→ **Textabschnitt**:

* * * * * * *

Abschnitt 1

XV.
An der Küste von Nizza bis Genua.


Wer Italien besucht hat ohne die Riviera di Ponente, der hat die Unglückselige Königin der Länder nicht gesehen aus ihrem einsamen Felsenschlosse, wo sie umgeben ist von hoher wilder Schönheit und anmuthigen Geheimnissen. Neapels stolz aufsteigende Pracht, trotzige calabresische Felsgestade und des Meeres ewiger Schönheitsglanz sind hier vereinigt mit dem Majestätischen der Alpen, mit unvergänglichem Blüthengrün, mit Orangenhainen und Palmenwäldchen. Und dazwischen zeigen sich zahllose Burgruinen, deren Zinnen und Thürme nur noch der dunkle Epheu zusammenhält, seltsame Felsennester, finstere uralte Städte und dann wieder lichthelle Reihen von Landhäusern und Häfen voll Schiffe. Durch die Gebirge vor den Nordwinden geschützt, des Tages unter der Sonnengluth, welche von den steilen Felswänden zurückprallt, des Nachts aber angehaucht von der feuchten Seeluft, erwuchsen an dieser Küste tropische Bäume und Pflanzen gemischt mit den lieblichen Früchten Italiens. Von der Meeresbrandung steigt man auf zu duftenden Gärten von Oleandern, Mandel- und Citronen bäumen und weiter empor zu stillen Hainen von Oliven und Carruben, Palmen und Pinien, bis oben an den nackten Felshöhen nur noch Myrthen- und Lorbeergebüsch, Aloe und Cactus emporklettert. Aber dort auf der Höhe sieht man vor und über sich noch gewaltige Gebirgsmassen mit hochaufragenden Gipfeln und düstern Schluchten, und tief zu Füßen das unendliche leuchtende Meer, an dessen Horizont ein weißes Segel glänzt.

* * * * * * *

→ **Gezeigte Datensätze**:

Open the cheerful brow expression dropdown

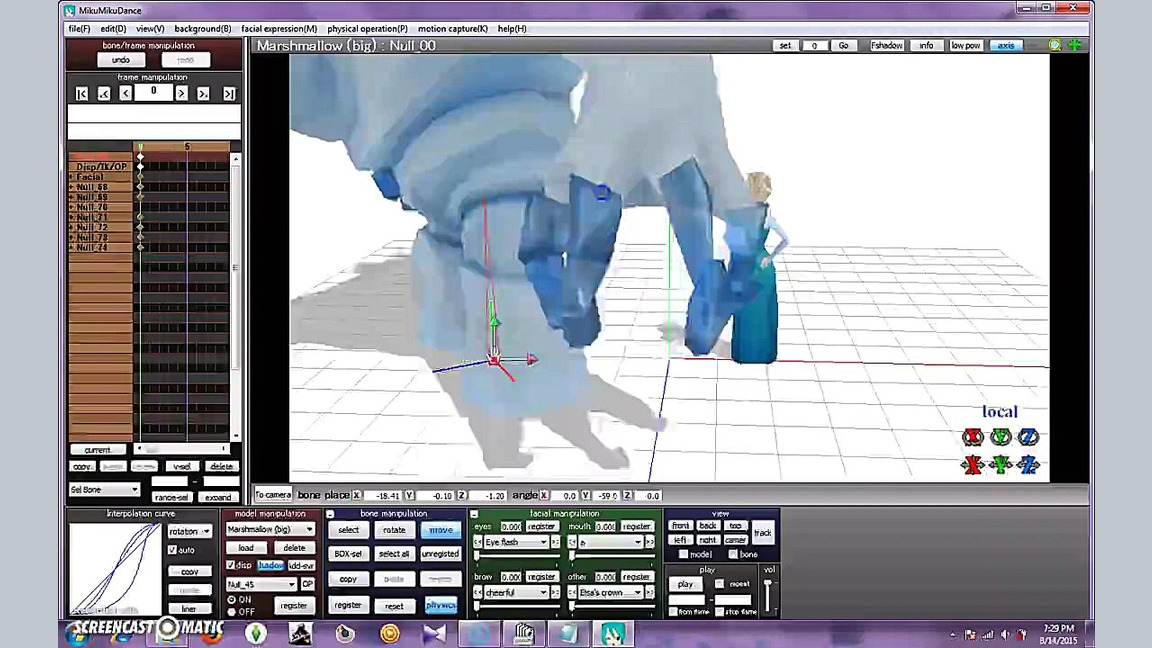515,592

* * * * * * *

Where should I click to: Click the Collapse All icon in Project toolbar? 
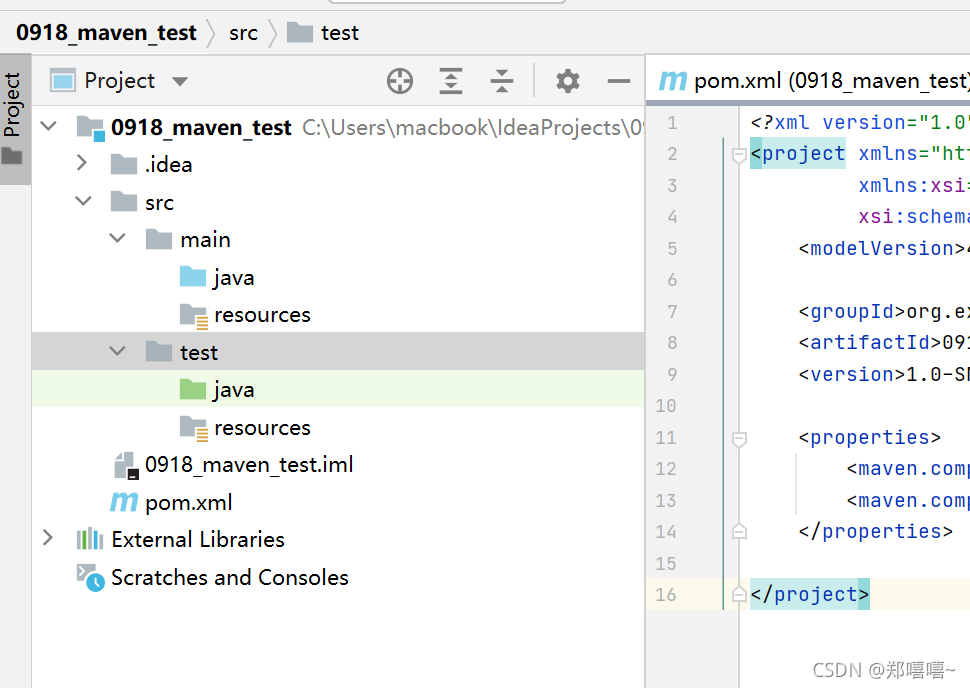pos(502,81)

* * * * * * *

→ **Arbeitsauftrag**: Stimmen diese Aussagen mit dem Text über die Riviera di Ponente überein? 1. Die Gebirge schützen die Küste vor den Nordwinden. 2. Auf den nackten Felshöhen wachsen Orangenhaine. 3. Nachts weht trockene Luft über die Küste. Beantworte jede mit Ja oder Nein und zitiere die entscheidenden Worte des Textes wörtlich. Die Datensätze braucht man hierfür nicht.

→ **Lösung**:
1. Ja: „Durch die Gebirge vor den Nordwinden geschützt“
2. Nein: „bis oben an den nackten Felshöhen nur noch Myrthen- und Lorbeergebüsch, Aloe und Cactus emporklettert“
3. Nein: „des Nachts aber angehaucht von der feuchten Seeluft“